• [Extrait fourni]
Au chevet du système de santé
Au chevet du système de santé
Après des mois d'attente, les représentants des infirmières et infirmiers ont finalement été reçus fin novembre par le Premier ministre. Pendant quelques dizaines de minutes, les voix de ceux et celles qui se trouvent en première ligne sanitaire ont été entendues par Xavier Bettel. A défaut d'avoir été écoutées, car le chantier qui s'annonce se révèle être complexe à mettre en oeuvre et implique un besoin de vision transversale. Et donc, prendra du temps.
Déjà connues puisque détaillées dans le rapport Laire, publié fin 2019, les lacunes du système de santé du Luxembourg étaient listées, comme la «pénurie de personnels issus du Luxembourg» ou «la fragilité du système de soins». Si les sept défauts mis en avant étaient accompagnés de recommandations, ces dernières n'ont non seulement pas pu être mises en oeuvre en raison de l'arrivée de la pandémie, mais leurs effets néfastes ont été exacerbés.

• [Consignes de l'exercice]
**1)** D'après l'extrait sur le système de santé, à quel moment le rapport Laire a-t-il été publié ?
**2)** Traduisez en anglais, s'il vous plaît, cette phrase de l'extrait sur le système de santé : « Après des mois d'attente, les représentants des infirmières et infirmiers ont finalement été reçus fin novembre par le Premier ministre. »
Le matériel provient d'une autre source.

[Données d'ancrage par coordonnées de pixels]
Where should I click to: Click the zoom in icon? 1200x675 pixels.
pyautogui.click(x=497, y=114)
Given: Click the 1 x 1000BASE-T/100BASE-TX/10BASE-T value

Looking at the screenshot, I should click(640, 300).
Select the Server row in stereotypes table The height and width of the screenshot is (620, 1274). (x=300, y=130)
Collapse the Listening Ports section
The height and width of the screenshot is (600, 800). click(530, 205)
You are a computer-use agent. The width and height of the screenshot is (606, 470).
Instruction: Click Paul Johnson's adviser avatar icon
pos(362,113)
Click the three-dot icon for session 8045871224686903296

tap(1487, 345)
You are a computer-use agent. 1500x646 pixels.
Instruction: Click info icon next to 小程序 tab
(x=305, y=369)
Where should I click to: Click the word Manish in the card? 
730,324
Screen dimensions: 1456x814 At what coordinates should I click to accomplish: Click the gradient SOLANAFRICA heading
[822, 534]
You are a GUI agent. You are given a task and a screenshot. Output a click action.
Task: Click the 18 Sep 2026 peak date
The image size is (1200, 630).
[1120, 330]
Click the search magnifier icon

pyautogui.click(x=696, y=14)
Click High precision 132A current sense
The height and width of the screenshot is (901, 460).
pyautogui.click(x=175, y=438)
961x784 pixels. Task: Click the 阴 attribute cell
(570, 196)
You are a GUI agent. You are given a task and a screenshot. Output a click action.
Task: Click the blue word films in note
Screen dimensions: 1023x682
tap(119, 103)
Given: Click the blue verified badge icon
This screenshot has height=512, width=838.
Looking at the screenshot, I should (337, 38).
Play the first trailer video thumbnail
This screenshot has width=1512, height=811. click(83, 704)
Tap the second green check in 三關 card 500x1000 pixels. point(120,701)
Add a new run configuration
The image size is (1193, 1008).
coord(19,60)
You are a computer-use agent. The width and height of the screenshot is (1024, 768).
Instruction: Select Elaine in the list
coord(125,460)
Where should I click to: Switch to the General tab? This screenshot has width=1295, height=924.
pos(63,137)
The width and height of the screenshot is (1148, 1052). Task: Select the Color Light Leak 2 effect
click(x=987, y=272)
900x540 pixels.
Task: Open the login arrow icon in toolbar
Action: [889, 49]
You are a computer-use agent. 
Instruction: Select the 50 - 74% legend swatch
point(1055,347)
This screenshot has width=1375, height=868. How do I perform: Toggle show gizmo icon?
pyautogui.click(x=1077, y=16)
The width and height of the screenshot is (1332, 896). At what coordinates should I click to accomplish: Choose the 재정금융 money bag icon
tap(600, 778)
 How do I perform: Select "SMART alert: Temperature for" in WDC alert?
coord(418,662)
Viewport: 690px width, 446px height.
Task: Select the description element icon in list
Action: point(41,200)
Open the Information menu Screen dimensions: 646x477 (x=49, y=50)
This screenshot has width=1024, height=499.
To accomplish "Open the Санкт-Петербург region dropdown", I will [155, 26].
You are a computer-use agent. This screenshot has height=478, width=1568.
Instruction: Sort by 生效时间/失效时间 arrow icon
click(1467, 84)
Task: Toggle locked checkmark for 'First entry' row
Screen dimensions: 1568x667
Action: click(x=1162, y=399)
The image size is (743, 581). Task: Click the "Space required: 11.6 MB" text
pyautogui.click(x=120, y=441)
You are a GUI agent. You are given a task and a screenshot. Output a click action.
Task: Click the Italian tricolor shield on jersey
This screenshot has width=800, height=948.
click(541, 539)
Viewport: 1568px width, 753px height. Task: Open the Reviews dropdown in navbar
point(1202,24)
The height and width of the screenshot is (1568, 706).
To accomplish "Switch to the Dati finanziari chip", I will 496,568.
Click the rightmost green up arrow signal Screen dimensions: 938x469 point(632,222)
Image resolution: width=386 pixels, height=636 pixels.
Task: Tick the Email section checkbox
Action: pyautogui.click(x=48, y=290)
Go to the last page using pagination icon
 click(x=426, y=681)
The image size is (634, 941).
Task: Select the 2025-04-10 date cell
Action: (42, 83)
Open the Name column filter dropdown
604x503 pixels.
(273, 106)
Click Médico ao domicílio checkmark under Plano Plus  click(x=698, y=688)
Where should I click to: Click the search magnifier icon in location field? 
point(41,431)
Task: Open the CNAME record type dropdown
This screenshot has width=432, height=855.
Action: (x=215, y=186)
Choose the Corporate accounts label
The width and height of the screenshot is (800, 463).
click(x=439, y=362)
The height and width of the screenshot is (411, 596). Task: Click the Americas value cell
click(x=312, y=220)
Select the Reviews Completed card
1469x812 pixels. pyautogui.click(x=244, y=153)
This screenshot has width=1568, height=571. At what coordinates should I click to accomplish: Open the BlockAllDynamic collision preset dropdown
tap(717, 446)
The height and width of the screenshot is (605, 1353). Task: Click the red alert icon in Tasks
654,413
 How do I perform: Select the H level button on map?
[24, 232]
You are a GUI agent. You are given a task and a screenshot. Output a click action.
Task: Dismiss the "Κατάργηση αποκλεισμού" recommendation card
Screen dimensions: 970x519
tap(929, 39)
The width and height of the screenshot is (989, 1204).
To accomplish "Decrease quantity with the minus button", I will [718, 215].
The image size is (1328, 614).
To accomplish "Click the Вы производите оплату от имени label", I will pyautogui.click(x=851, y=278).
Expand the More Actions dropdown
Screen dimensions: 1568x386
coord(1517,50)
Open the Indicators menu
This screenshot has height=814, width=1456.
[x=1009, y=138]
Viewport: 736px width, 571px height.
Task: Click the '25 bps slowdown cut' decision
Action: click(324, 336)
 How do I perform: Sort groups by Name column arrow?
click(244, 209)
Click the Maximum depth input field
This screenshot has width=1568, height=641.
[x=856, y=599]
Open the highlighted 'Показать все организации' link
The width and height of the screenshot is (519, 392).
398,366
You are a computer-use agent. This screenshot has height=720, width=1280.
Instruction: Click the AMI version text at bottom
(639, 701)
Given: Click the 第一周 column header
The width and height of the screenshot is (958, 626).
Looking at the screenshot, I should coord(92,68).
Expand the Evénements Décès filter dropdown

• [Réponses numérotées]
**1)** Fin 2019.

**2)** After months of waiting, the representatives of the nurses were finally received by the Prime Minister at the end of November.